In this case the Superior Court justice denied defendants' motion for summary *367 judgment. He ruled that assaults and harassments of a sexual nature are not covered by the Workers' Compensation Act as a matter of law and did not make a factual determination as to whether these particular assaults and harassments are sufficiently work-related to have been suffered while and because of Ms. Knox's employment. Comeau, 449 A.2d at 366. On remand, that determination must be made by the trial court.
The entry is:
Order on Summary Judgment vacated.
Remanded to the Superior Court for further proceedings consistent with the opinion herein.
All concurring.
NOTES
[*] Nichols, J., sat at oral argument and participated in the initial conference but retired before this opinion was adopted.
[1] Rule 72(c) reads, in its entirety:
If the court is of the opinion that a question of law involved in an interlocutory order or ruling made by it in any action in the Superior Court ought to be determined by the Law Court before any further proceedings are taken therein, it may on motion of the aggrieved party report the case to the Law Court for that purpose and stay all further proceedings except such as are necessary to preserve the rights of the parties without making any decision therein.
[2] Knox's allegations of misconduct by Hunt have been accepted as true by the defendants for purposes of this report.

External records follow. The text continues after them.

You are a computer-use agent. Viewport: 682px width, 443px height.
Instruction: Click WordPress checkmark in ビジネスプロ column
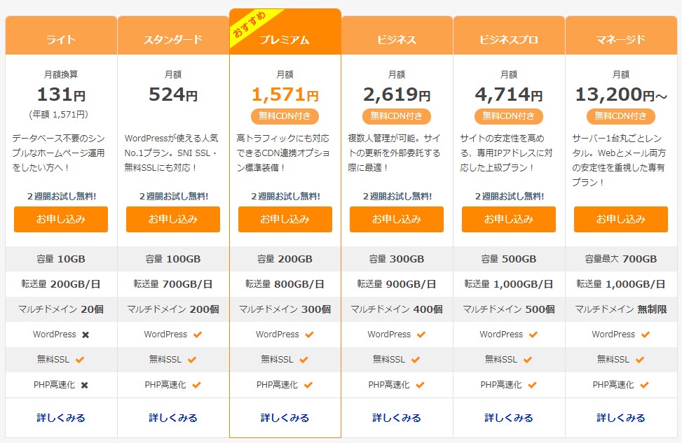(x=533, y=335)
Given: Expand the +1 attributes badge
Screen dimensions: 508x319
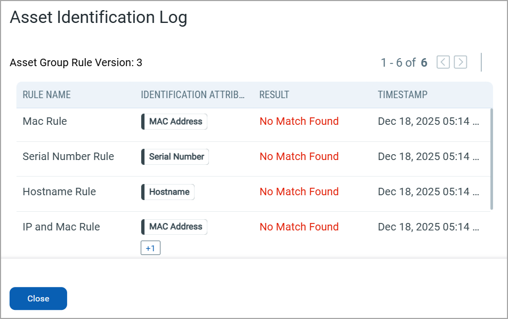Looking at the screenshot, I should pos(150,248).
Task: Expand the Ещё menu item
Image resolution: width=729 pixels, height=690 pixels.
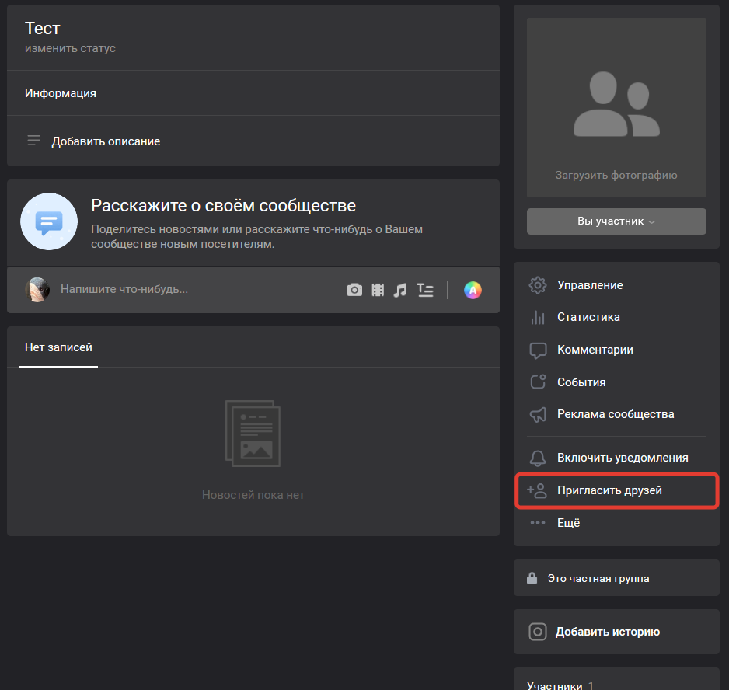Action: (568, 523)
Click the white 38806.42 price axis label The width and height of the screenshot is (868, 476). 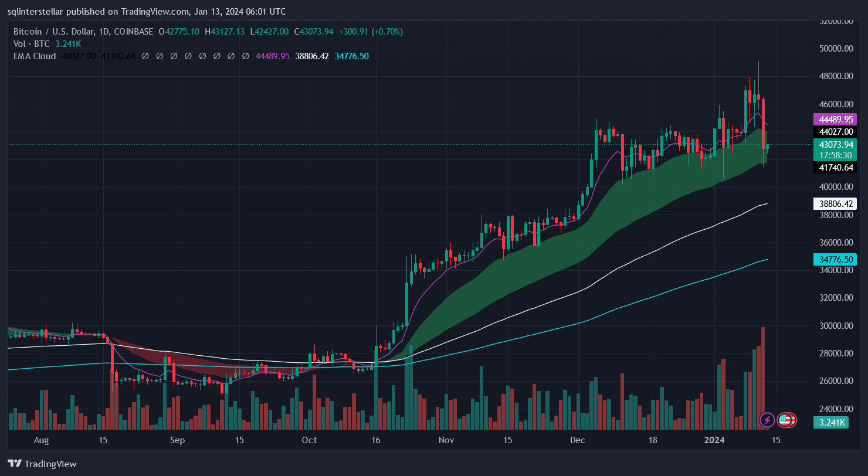[835, 204]

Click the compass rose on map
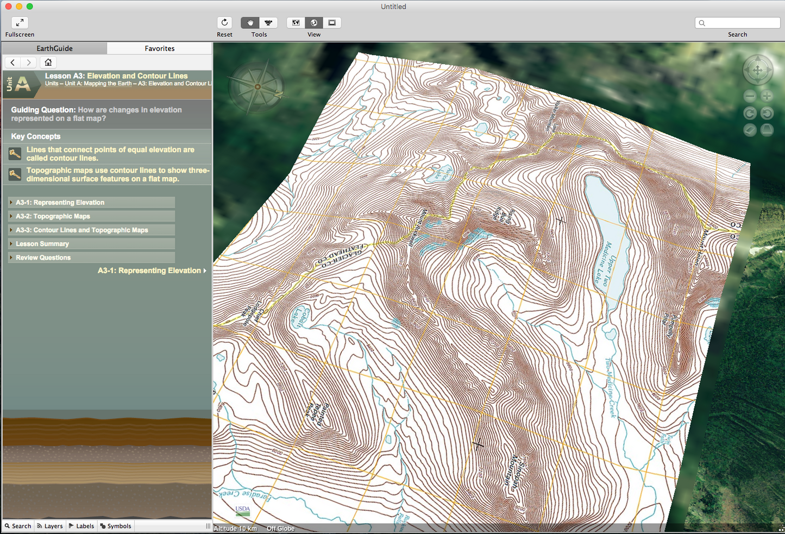(x=258, y=86)
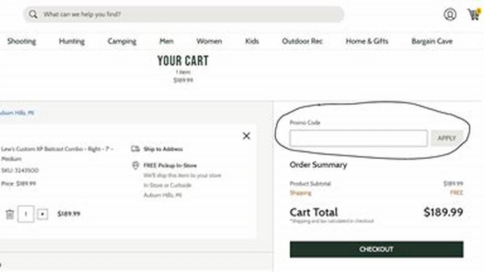Click the cart's yellow item count badge
484x272 pixels.
pyautogui.click(x=477, y=11)
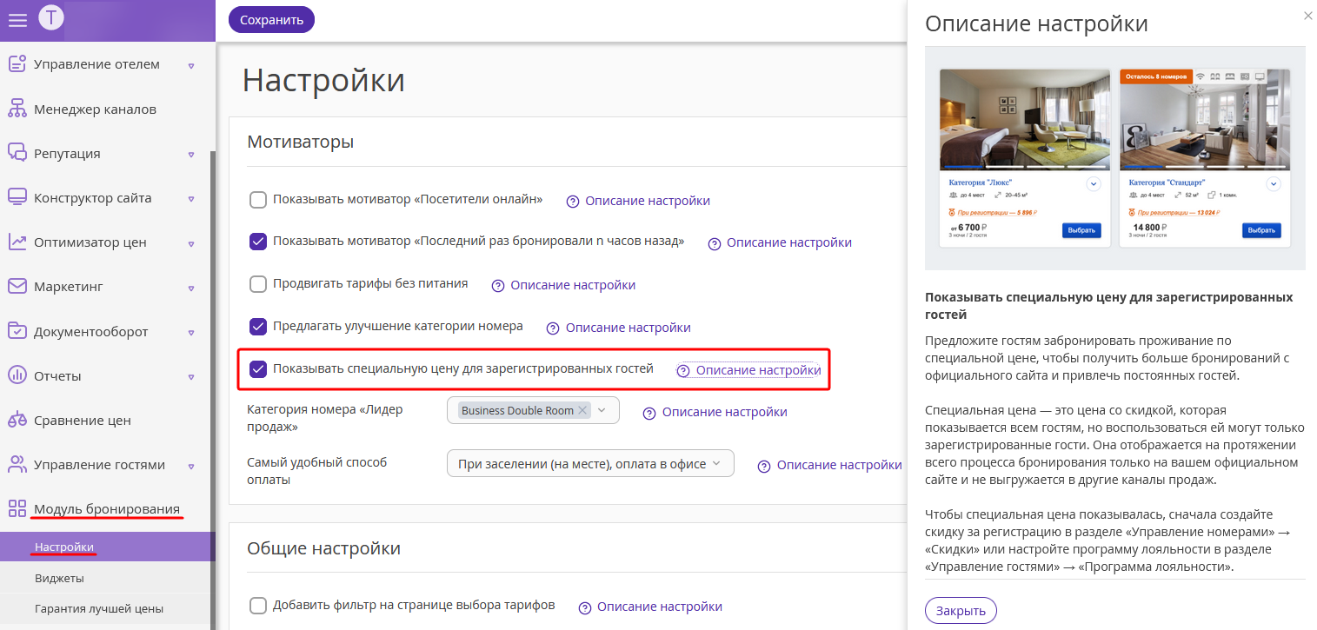Click the Репутация speech bubble icon
Viewport: 1317px width, 630px height.
click(17, 153)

[3] 39 M.R.S.A. § 28 reads, in pertinent part:
An employee of an employer, who shall have secured the payment of compensation as provided in sections 21 to 27 shall be held to have waived his right of action at common law to recover damages for the injuries sustained by him, and under the statutes specified in section 4.
See also 39 M.R.S.A. § 4.
[4] 39 M.R.S.A. § 51(1) reads, in its entirety:
If an employee who has not given notice of his claim of common law or statutory rights of action, or who has given the notice and has waived the same, as provided in section 28 receives a personal injury arising out of and in the course of his employment or is disabled by occupational disease, he shall be paid compensation and furnished medical and other services by the employer who has assented to become subject to this Act.
[5] The injuries alleged to have been suffered by Knox as the result of assault and harassment include mental injuries. Mental injuries are compensable under the Workers' Compensation Act provided that the criteria set out in 39 M.R. S.A. § 51(1) are met. For purposes of determining compensability under the Act, gradual work-related mental injuries are assessed differently than mental injuries arising suddenly, under the test set out in Townsend v. Maine Bureau of Pub. Safety, 404 A.2d 1014, 1019-20 (Me.1979). See also Walsh v. Knox County, 535 A.2d 438 (Me.1988).
[6] Here, Combined contends that the risk of sexual assault to Knox was increased by the social settings in which much of her work was conducted, and that the requirement of her presence in hotels and in Hunt's home provides a causal connection between her working conditions and her injuries. Chase, 418 A.2d at 176.